A "hipster" conforms in non-conformity, which, when you get over the weirdness of the idea, actually makes a lot of sense. The difficulty then, when looking at Hipster culture, is trying to decide who is genuine and who is just trying to be cool. Those who are genuine are probably either effortlessly cool or effortlessly too weird to be cool, and those who are just trying to be cool are consciously wanting to be in either of the two former categories, probably preferably the first, although if asked they might say the second which is the "not cool" answer, thereby elevating their "individuality".

I might be an idiot for only just becoming acquainted with this label now; perhaps I have been living under a rock for the past 12 years, perhaps the term has simply not hit Lincolnshire yet, perhaps the term hit Lincolnshire 70 years ago and does not seem to apply to this new generation of try-hards, perhaps (DUH DUH DUH) I am an unconscious "hipster" myself.
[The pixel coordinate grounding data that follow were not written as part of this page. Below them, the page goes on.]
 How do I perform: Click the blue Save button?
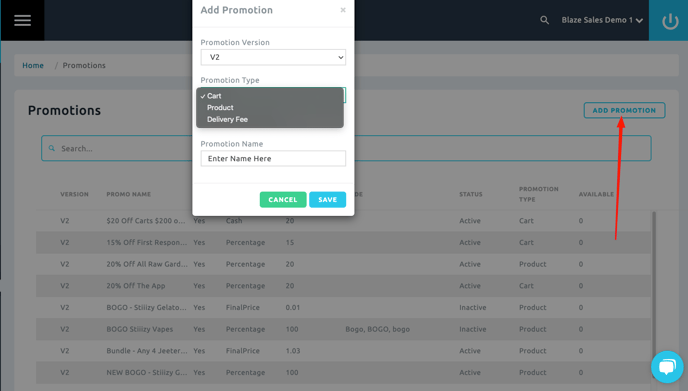tap(327, 200)
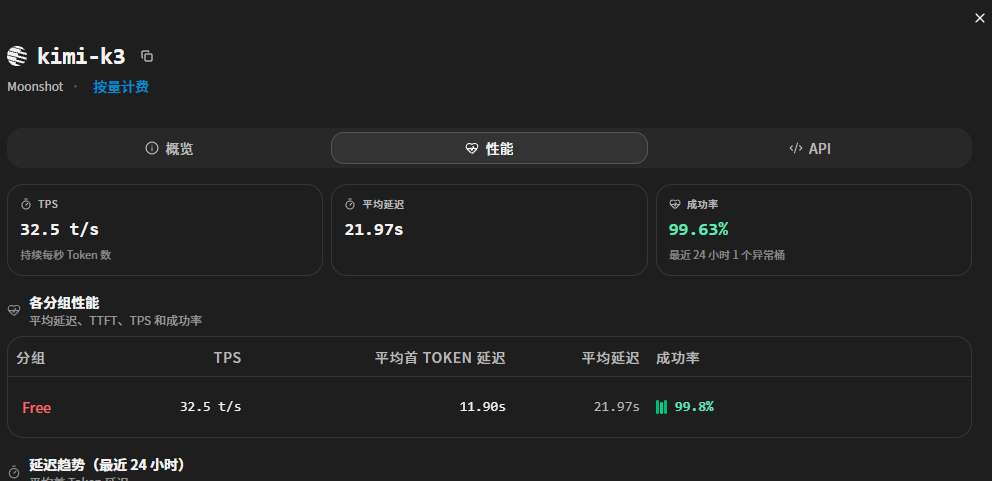The width and height of the screenshot is (992, 481).
Task: Click the heartbeat icon beside 成功率
Action: 674,204
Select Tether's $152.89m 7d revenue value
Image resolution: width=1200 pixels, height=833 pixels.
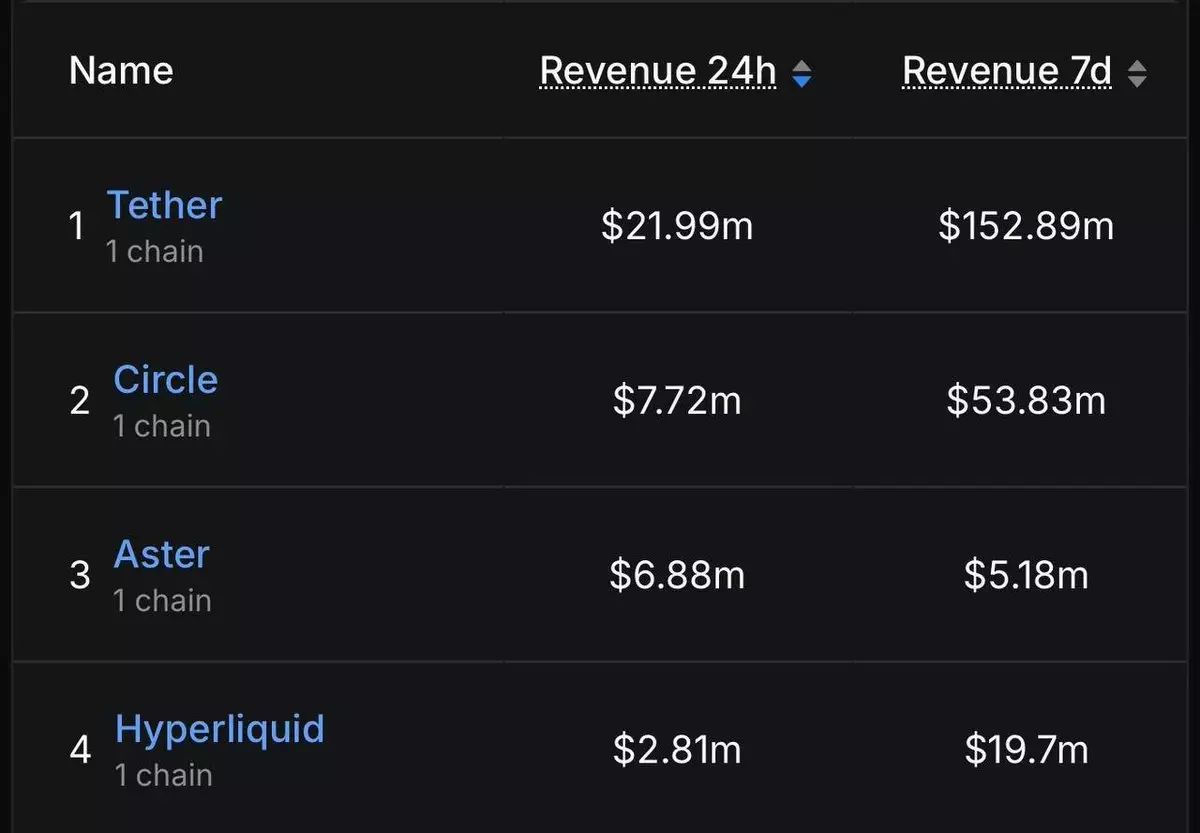coord(1026,226)
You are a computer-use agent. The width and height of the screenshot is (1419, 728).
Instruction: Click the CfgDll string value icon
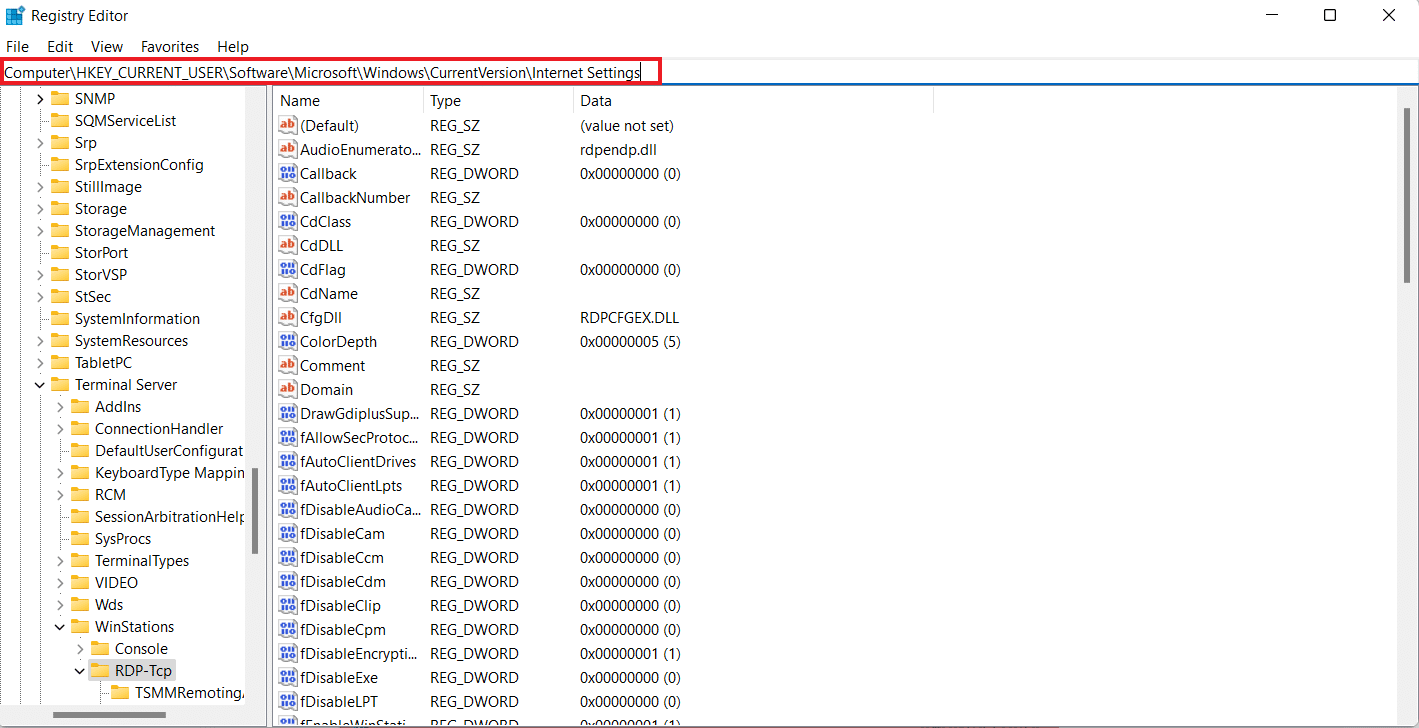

One of the things that has shocked me most, as I've trawled the internet searching for understanding of the Hipster, is the colossal amount of sheer hatred for the hipster culture. Which is quite worrying, because when I look at what a hipster is defined as, I come ever closer to believing I may belong to this generation of nerdy kids trying to be cool. Or cool kids trying to be nerdy. Either way, neither group quite manages it.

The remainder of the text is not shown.